Work order: Transcribe the records word for word, leaving nothing out.

Stored data entries:

▼

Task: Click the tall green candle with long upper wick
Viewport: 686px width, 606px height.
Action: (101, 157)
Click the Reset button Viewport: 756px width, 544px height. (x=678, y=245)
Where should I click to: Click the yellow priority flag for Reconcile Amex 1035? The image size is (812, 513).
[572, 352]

▲

Exercise solution:
Task: Click the tall green candle with long upper wick
Viewport: 686px width, 606px height.
Action: (101, 157)
Click the Reset button Viewport: 756px width, 544px height. (x=678, y=245)
Where should I click to: Click the yellow priority flag for Reconcile Amex 1035? The image size is (812, 513).
[572, 352]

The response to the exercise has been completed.